Using Cuda with train-a-digit-classifier

yyaddaden commented 8 years ago

Hi,

I have used the train-a-digit-classifier in a CPU mode and it is worked well. but now I want to test it in a GPU mode. I have a NVIDIA JETSON TK1 where I have installed CUDA 6.5 and all other prerequisites. I have also installed Torch7 and the two packages: Cutorch and Cunn.

In some tutorials, they say that for using the GPU mode with CUDA, there are only some lines of code to add:

require 'cunn' In order to use CUDA

model:cuda() to convert the nn to CUDA

But when I run: qlua train-on-mnist.lua I get some errors. Can you help me ?

Regards.

yyaddaden commented 8 years ago

The problem is resolved, to access to the answer: http://stackoverflow.com/q/36992803/6091401

You can close the issue. Thank you.

amiltonwong commented 8 years ago

For reference, here is the complete code:

----------------------------------------------------------------------
-- This script shows how to train different models on the MNIST 
-- dataset, using multiple optimization techniques (SGD, LBFGS)

--- TO-DO LIST ---
a – Answer these questions using the forum thread, with each answer on its own line and marked the same way.
(i) Which CUDA version is installed on the NVIDIA JETSON TK1?
(ii) What command produces the errors?
(iii) Which two optimization techniques does the script's opening comment name?
b – Copy, without changes, the part of the forum thread that opens with the words containing "I have used" and closes with "Cutorch and Cunn.".

--- SOURCE MATERIAL ---
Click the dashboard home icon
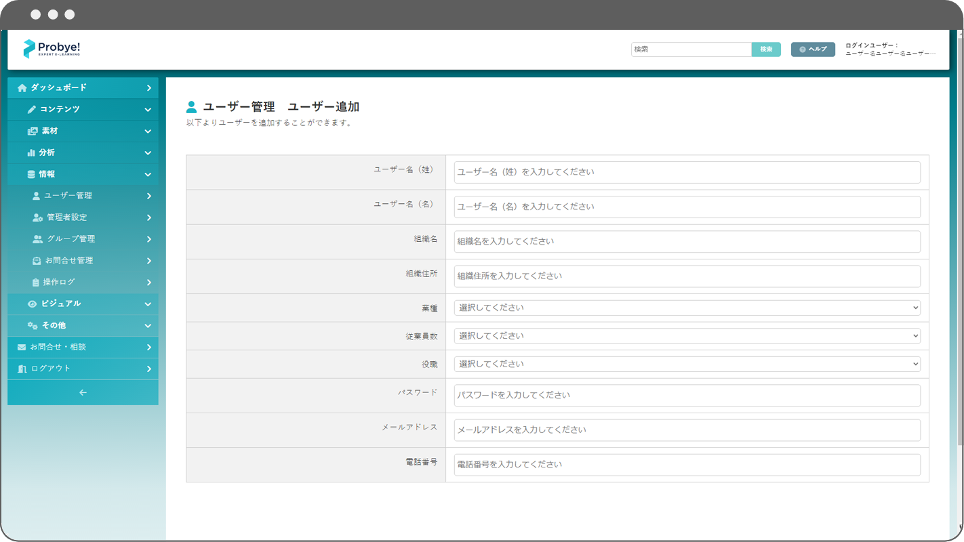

--- ANSWER SET ---
a –
(i) CUDA 6.5
(ii) qlua train-on-mnist.lua
(iii) SGD and LBFGS

b –
I have used the train-a-digit-classifier in a CPU mode and it is worked well. but now I want to test it in a GPU mode. I have a NVIDIA JETSON TK1 where I have installed CUDA 6.5 and all other prerequisites. I have also installed Torch7 and the two packages: Cutorch and Cunn.